Bei jeder Operation werden Patienten zunächst einem
Stress ausgesetzt, der allerdings auch eine positive Wirkung hat: die
Aktivierung des Immunsystems. Es erfolgt eine Reaktion auf die Anästhesie und
die verabreichten Medikamente. Im Ganzen resultiert eine Veränderung in den
Immunzellen, vor allem in der Produktion von Zytokinen, jener Botenstoffe, die
verschiedenste Funktionen im Körper haben. Diese können sowohl Abwehrzellen
aktivieren als auch zu lebensbedrohlichen Komplikationen führen, wenn es zu
einem überschießenden Effekt kommt.
Das bei gesunden Menschen vorhandene Gleichgewicht
aller immunologischen sowie inflammatorischen Reaktionen im Organismus wird durch
jeden Eingriff, ob Impfung oder Operation, gestört. Jene Prozesse sind jedoch für
den Ausgang einer Operation oder Impfung, z.B. für die Wundheilung sowie die
Dauer und Vollständigkeit der Genesung, sehr wichtig. Die Frage bezüglich einer
Corona Impfung nach Operation ist ebenso in diesem Kontext zu sehen wie die der
Impfung vor Operation.
Studien haben eindeutig gezeigt, dass eine Coronaimpfung
vor Operation das postoperative Sterberisiko verringert. Nach den im British
Journal of Surgery 2021 veröffentlichten Daten ist das Sterberisiko, weltweit
für die im Rahmen oder kurz nach einer geplanten Operation mit Sars- CoV-2 – infizierten
Personen im ersten postoperativen Monat um das Vier- bis Achtfache erhöht. Die
DGCH (Deutsche Gesellschaft für Chirurgie) rät Patienten daher zu einer
rechtzeitigen präoperativen Impfung gegen das SARS-CoV-2-Virus.

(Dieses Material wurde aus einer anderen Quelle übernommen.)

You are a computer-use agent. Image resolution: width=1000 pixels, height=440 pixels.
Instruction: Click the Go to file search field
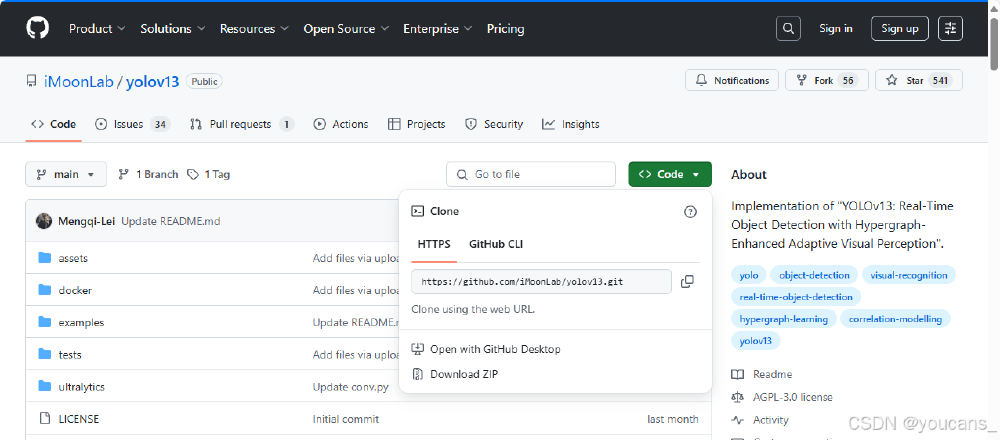click(x=531, y=174)
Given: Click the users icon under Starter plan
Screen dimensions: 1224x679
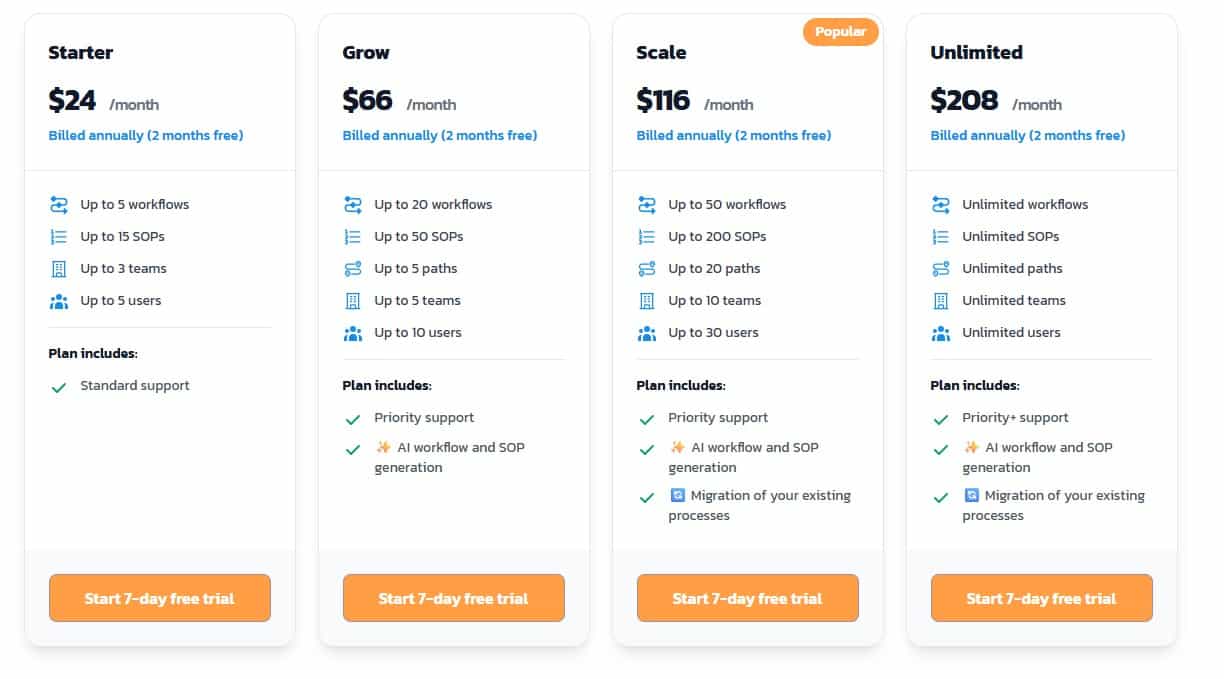Looking at the screenshot, I should (59, 300).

Eine Operation nach Coronaimpfung kann in
dringenden Fällen jederzeit durchgeführt werden. Bei einer geplanten Operation
sollten zwischen Impfung und medizinischem Eingriff ein paar Tage Abstand
liegen.
Für die zugelassenen Vektor- und mRNA-Impfstoffe wird ein Impfabstand
von mindestens drei Tagen vor einer Operation angegeben.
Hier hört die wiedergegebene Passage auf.